FILE PHOTO: A customer has her hair done at a hairdressing salon in Vienna, Austria, October 13, 2017. REUTERS/Heinz-Peter Bader
It wasn’t as if Liesl Tommy couldn’t get her colourist flown in. It was the Los Angeles premiere of “Respect,” the Aretha Franklin biopic starring Jennifer Hudson, and Tommy, the film’s director, would be photographed every few steps.
When planning her red carpet looks, “my hair was certainly part of the conversation,” said Tommy, who declined to give her age. She wanted “to feel glamorous and comfortable and like myself.”
On the evening of the Aug. 8 premiere, her silver curls were up in a high ponytail held together by silver braids. For a Martha’s Vineyard screening, silver and white braids to her waist. In London, a grey cornrowed mohawk.
“I’ve had more fun with my hair in the last six months than I ever have,” she said. “With grey hair, I actually feel more powerful.”
Gone are the sigh-filled justifications for overgrown roots and faded hues. The “I had no choice” and the “nobody sees me anyway” phases of roots resignation during COVID’s first year have been phased out. Steering clear of a colourist’s chair has less to do with health and homebody status, and everything to do with embracing what was once an excuse.
Grey grief got a full makeover to grey joy.
‘I Move Through the World in a Different Way Now’
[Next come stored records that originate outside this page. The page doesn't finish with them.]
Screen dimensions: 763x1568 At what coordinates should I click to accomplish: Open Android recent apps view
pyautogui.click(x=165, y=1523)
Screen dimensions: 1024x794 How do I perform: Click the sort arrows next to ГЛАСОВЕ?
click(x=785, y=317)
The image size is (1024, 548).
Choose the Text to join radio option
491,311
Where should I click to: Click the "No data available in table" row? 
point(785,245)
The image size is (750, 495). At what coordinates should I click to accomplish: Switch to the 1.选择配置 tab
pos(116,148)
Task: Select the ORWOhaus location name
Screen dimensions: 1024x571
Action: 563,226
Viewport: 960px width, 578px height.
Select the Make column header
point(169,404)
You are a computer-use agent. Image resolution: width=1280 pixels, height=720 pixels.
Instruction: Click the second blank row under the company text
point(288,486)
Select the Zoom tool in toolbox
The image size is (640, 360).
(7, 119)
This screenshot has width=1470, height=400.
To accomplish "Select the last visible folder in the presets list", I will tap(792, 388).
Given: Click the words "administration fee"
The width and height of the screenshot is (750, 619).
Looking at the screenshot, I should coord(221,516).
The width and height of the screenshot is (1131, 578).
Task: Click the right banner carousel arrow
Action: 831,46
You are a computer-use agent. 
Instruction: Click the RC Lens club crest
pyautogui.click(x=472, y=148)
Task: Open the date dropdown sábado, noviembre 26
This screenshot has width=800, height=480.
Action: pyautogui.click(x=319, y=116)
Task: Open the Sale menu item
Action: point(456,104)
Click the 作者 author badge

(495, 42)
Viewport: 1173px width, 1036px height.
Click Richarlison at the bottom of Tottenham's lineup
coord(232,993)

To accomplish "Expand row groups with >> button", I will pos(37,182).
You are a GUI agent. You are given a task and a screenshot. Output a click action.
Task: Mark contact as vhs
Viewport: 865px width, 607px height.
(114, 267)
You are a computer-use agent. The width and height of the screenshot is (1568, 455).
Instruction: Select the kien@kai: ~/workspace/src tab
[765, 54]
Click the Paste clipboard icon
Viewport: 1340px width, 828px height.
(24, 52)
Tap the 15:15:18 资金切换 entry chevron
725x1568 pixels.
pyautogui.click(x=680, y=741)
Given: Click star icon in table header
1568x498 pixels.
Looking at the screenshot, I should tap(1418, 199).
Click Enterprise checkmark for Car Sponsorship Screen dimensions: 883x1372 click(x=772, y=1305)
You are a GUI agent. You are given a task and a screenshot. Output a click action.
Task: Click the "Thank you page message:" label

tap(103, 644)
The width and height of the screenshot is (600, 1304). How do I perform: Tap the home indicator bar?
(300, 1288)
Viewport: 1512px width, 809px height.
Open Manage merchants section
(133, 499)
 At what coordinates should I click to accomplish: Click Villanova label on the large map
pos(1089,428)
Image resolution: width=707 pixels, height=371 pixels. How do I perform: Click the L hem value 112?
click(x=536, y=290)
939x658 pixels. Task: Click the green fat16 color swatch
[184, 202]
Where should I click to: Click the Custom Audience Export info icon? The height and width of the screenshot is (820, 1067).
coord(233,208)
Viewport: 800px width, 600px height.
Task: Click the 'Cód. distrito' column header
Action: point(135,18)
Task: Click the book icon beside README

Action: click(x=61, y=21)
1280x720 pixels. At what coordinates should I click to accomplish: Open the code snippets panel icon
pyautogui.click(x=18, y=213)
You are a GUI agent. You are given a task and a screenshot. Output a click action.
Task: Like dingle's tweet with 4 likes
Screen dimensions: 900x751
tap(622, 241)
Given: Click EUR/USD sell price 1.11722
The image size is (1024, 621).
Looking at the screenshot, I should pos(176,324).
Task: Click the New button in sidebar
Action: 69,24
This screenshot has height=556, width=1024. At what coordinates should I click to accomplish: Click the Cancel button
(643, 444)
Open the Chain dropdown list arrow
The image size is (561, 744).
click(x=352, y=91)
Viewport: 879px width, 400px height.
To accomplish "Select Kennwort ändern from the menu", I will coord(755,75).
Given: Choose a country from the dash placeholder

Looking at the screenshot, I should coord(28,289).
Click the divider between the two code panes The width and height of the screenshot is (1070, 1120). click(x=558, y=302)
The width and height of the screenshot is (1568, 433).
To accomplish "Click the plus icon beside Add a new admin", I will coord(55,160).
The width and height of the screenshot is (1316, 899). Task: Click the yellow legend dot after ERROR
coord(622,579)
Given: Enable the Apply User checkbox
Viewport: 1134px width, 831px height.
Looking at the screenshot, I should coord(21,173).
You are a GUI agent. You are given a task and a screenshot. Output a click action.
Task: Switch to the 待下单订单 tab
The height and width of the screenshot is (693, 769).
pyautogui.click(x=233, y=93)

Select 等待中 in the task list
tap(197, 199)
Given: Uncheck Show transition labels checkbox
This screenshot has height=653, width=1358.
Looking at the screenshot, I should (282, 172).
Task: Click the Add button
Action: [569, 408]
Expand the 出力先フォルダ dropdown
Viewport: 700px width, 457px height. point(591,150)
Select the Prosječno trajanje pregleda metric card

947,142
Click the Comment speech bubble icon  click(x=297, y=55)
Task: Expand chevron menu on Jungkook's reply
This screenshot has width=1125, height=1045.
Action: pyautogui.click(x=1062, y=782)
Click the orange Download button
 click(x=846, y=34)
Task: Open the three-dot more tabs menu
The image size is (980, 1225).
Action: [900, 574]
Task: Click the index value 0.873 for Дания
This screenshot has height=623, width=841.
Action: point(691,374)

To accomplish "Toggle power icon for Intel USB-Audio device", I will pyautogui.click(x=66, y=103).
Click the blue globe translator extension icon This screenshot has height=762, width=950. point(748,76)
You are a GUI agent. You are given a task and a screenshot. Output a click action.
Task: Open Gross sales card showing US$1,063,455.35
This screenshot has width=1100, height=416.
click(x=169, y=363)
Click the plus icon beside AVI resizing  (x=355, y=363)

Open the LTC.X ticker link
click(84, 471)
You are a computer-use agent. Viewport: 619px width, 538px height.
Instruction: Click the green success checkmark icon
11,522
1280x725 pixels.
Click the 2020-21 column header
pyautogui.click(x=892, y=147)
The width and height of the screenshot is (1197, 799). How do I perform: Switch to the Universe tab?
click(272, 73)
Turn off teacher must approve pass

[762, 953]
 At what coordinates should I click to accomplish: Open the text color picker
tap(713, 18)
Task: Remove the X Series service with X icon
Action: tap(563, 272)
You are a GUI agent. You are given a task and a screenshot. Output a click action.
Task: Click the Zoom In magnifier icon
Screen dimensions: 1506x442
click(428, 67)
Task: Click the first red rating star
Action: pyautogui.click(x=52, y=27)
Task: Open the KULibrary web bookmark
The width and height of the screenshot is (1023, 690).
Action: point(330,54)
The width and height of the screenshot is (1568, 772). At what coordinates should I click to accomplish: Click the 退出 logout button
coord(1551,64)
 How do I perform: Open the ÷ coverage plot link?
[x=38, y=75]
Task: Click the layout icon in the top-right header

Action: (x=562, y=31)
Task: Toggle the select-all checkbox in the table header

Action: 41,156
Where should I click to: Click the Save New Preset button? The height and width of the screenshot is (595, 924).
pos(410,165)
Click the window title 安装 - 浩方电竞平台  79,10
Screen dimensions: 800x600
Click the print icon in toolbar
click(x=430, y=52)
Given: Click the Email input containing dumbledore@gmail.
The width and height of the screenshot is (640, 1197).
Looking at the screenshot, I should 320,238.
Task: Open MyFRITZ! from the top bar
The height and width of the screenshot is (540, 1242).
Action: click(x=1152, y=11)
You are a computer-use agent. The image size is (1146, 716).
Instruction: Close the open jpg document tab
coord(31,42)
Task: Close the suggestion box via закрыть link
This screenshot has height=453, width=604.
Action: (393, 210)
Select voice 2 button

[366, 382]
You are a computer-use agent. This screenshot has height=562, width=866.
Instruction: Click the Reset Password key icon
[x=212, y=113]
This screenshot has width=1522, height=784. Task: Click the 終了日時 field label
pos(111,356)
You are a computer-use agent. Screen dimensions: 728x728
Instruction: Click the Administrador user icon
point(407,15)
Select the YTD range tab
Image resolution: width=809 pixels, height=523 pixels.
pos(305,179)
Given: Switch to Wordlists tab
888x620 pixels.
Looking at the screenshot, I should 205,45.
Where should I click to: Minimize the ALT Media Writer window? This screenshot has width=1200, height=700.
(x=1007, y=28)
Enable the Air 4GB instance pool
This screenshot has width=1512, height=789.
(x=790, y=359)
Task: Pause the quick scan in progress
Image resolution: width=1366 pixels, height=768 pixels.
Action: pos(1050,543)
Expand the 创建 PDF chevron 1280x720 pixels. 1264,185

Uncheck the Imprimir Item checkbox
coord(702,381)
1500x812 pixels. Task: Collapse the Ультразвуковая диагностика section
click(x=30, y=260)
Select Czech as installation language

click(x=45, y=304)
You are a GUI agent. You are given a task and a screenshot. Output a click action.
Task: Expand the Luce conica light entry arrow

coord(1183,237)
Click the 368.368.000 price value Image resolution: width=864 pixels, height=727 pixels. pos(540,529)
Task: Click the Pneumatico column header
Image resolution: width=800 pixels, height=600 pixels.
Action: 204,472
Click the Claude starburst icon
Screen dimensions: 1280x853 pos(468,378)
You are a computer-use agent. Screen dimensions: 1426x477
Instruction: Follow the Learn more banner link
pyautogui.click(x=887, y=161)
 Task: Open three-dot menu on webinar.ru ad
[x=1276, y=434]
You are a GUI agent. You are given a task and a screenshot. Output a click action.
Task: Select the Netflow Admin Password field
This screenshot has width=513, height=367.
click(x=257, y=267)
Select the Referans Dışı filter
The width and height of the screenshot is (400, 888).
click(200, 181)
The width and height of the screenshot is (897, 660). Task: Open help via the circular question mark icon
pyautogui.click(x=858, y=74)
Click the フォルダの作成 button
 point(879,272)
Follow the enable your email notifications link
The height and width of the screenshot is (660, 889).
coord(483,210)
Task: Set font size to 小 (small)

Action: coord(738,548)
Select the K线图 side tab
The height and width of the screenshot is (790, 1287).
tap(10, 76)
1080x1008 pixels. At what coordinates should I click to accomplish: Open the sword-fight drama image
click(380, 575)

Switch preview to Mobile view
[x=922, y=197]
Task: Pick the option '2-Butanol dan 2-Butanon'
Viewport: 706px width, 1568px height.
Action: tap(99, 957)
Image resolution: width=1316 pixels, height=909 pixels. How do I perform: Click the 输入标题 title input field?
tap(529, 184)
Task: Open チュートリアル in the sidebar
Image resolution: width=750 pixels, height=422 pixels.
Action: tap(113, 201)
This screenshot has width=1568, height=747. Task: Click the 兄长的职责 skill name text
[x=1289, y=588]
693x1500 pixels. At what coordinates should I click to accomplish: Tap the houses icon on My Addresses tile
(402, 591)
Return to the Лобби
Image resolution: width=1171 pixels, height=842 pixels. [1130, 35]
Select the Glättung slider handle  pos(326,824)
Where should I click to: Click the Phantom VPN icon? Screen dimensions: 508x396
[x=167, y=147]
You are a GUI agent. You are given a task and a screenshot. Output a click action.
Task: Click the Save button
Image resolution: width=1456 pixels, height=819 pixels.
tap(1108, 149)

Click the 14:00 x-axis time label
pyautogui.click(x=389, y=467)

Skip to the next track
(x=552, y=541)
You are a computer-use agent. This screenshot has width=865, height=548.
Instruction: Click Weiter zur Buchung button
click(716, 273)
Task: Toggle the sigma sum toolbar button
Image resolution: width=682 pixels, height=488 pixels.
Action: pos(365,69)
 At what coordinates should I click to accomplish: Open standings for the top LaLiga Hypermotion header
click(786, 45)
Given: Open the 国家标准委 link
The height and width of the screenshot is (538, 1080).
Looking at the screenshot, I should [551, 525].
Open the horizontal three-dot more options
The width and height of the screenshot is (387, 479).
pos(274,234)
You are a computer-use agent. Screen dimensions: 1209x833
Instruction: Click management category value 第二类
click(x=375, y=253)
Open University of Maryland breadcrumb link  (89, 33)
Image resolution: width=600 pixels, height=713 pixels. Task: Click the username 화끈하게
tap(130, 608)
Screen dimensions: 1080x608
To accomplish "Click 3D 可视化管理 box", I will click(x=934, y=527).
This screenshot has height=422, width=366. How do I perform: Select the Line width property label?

At first, Maayan Zilberman, an artist and candy maker, would walk around her neighbourhood in Brooklyn and hear a chorus of commentary usually reserved for how incorrectly a parent is swaddling their newborn.
“Why would you do that?” was a common refrain from people wondering why she chose to abandon a lifetime of self-described “inky black” colour for her natural shade of grey (though she had previously experimented with her natural colour in 2012). But lately, her Instagram DMs have been flooded with fans wondering what shampoo she uses and asking for advice on whether to ditch the dye.
“I just tell them to try it,” Zilberman said. “It’s superfun.”
But it was about more than fun for her. Zilberman, 42, began the pandemic colouring her hair for Zoom meetings with clients. But as the months dragged on and devastating headlines never ceased, hair colour became symbolic of something bigger.
“It was a time where I was thinking a lot about truth and looking myself in the mirror and being honest about who I am and what I stand for,” she said. “That led to ‘How are you presenting yourself? Are you colouring your hair? Modifying your body shape with corsets? Filling your face? How honest are you with the way you look?”
Zilberman hasn’t dyed her hair since and doesn’t worry about the 2 to 3 inches of dye still darkening her ends. She said that since going grey, her life has changed much more than she anticipated, and not just because she finds herself wearing brighter colours and buying shades of lipstick she never thought she could pull off.
“I move through the world in a different way now,” she said. “I find myself looking people in the eye a lot more and having a personal connection with strangers. Now, you could say that’s a reaction to the past year and a half. But it’s also because I shed a huge layer of myself. It looks good to feel good.”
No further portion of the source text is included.